To achieve this, you can use a configuration management tool like Ansible or Puppet to manage the configuration of the system. Here’s a high-level overview of how this might work:

  1. Define the configuration: You define the configuration of the system in a configuration file or script. This includes things like the software packages to be installed, the network settings, the user accounts, and any other system settings.

  2. Version control: You use version control tools like Git to track changes to the configuration file, and to maintain a history of changes.

  3. Continuous integration and deployment: You use a CI/CD pipeline to build and test the application, and to deploy the containers to the different environments. The configuration management tool is integrated into the pipeline, so that any changes to the configuration are automatically applied to the containers as they are deployed.

  4. Automation: The configuration management tool automates the process of configuring the system, so that the same configuration is applied consistently across all environments. This reduces the risk of configuration errors and makes it easier to maintain the system.

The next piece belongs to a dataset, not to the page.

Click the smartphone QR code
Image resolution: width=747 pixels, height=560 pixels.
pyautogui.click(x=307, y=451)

  5. Monitoring and reporting: The configuration management tool provides monitoring and reporting capabilities, so that you can track the status of the system and identify any issues or errors.

Ansible

Ansible Playbooks

Playbooks are the heart of Ansible, and define the configuration steps for your infrastructure.

# playbook.yml
- hosts: web_servers
  tasks:
    - name: Install Apache
      apt:
        name: apache2
        state: latest
    - name: Start Apache
      service:
        name: apache2
        state: started

Ansible Variables

# playbook.yml
- hosts: web_servers
  vars:
    http_port: 80
  tasks:
    - name: Install Apache
      apt:
        name: apache2
        state: latest
    - name: Configure Apache
      template:
        src: apache.conf.j2
        dest: /etc/apache2/apache.conf

Ansible Ad-Hoc Commands

$ ansible web_servers -m ping
$ ansible web_servers -a "apt update && apt upgrade -y"

Ansible Vault

Vault allows you to encrypt sensitive data, like passwords and API keys.

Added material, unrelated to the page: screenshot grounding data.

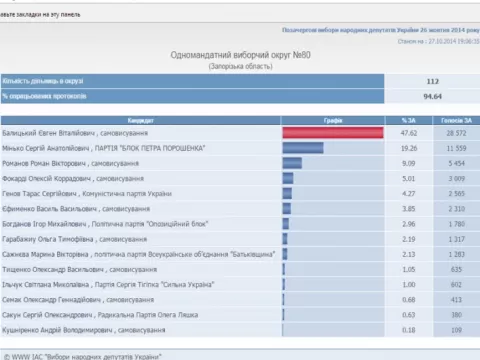The width and height of the screenshot is (480, 360).
Task: Click the 94.64 processed protocols value
Action: [x=433, y=96]
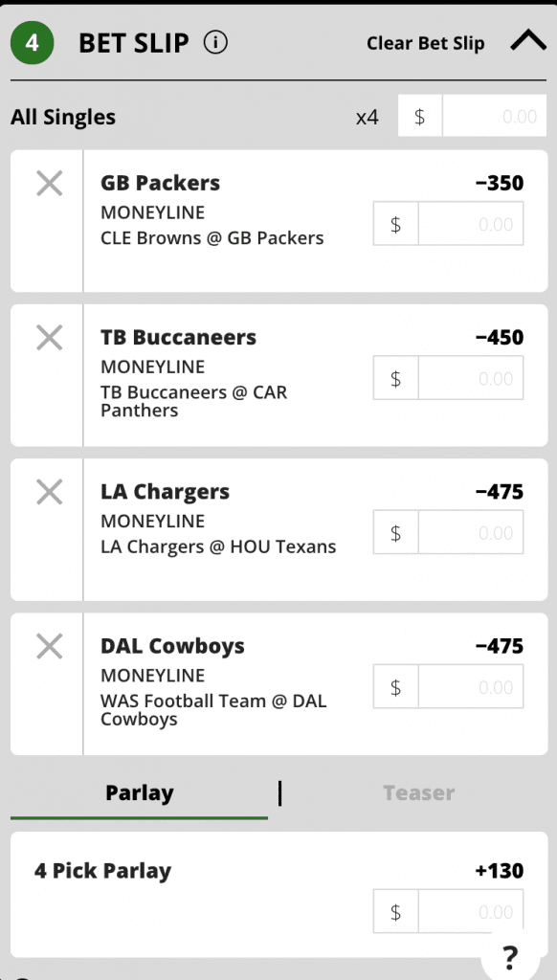Viewport: 557px width, 980px height.
Task: Remove the DAL Cowboys bet
Action: click(x=50, y=647)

$ ansible-vault create secrets.yml

# secrets.yml
api_key: ABCDEFGHIJKLMNOPQRSTUVWXYZ

SaltStack

Secure File Management

SaltStack provides secure file management through the use of the file.managed state module, which ensures the integrity and security of files on Salt Minions.

/etc/sudoers:
  file.managed:
    - source: salt://files/sudoers
    - user: root
    - group: root
    - mode: 440
    - backup: minion

This command manages the /etc/sudoers file on Salt Minions, ensuring that it is sourced from the Salt Master (salt://files/sudoers), owned by the root user and group, has the mode set to 440, and creates a backup of the previous file.

State Management

SaltStack’s state management allows you to define and enforce desired system configurations, ensuring consistency and security across Salt Minions.

apache_package_installed:
  pkg.installed:
    - name: apache2

apache_service_running:
  service.running:
    - name: apache2
    - enable: True

This command defines two states: apache_package_installed and apache_service_running. The first state ensures that the apache2 package is installed on the Salt Minion, and the second state ensures that the apache2 service is running and enabled.

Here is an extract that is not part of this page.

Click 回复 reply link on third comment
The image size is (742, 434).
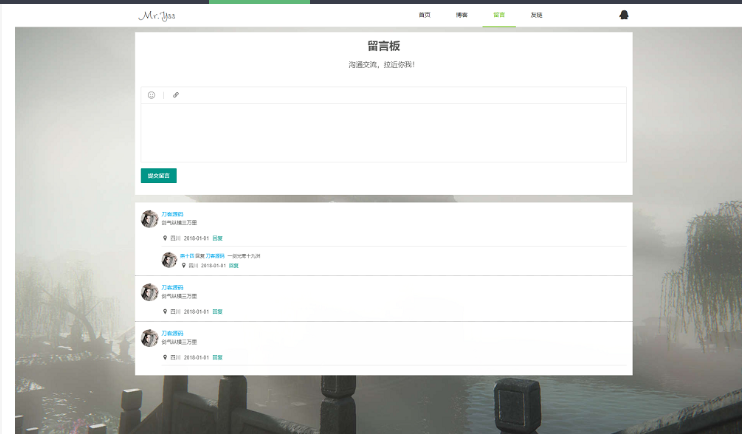(x=217, y=357)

Vulnerability Scanning Integration

SaltStack can be integrated with vulnerability scanning tools to identify and remediate vulnerabilities on Salt Minions.

openvas_scan:
  salt.modules.openvas.scan:
    - target: '*'
    - report_id: 'scan_report'
    - create_task: True

This command initiates a vulnerability scan using OpenVAS on all Salt Minions (target: '*'). It generates a report with the ID scan_report and creates a scan task if it doesn’t already exist.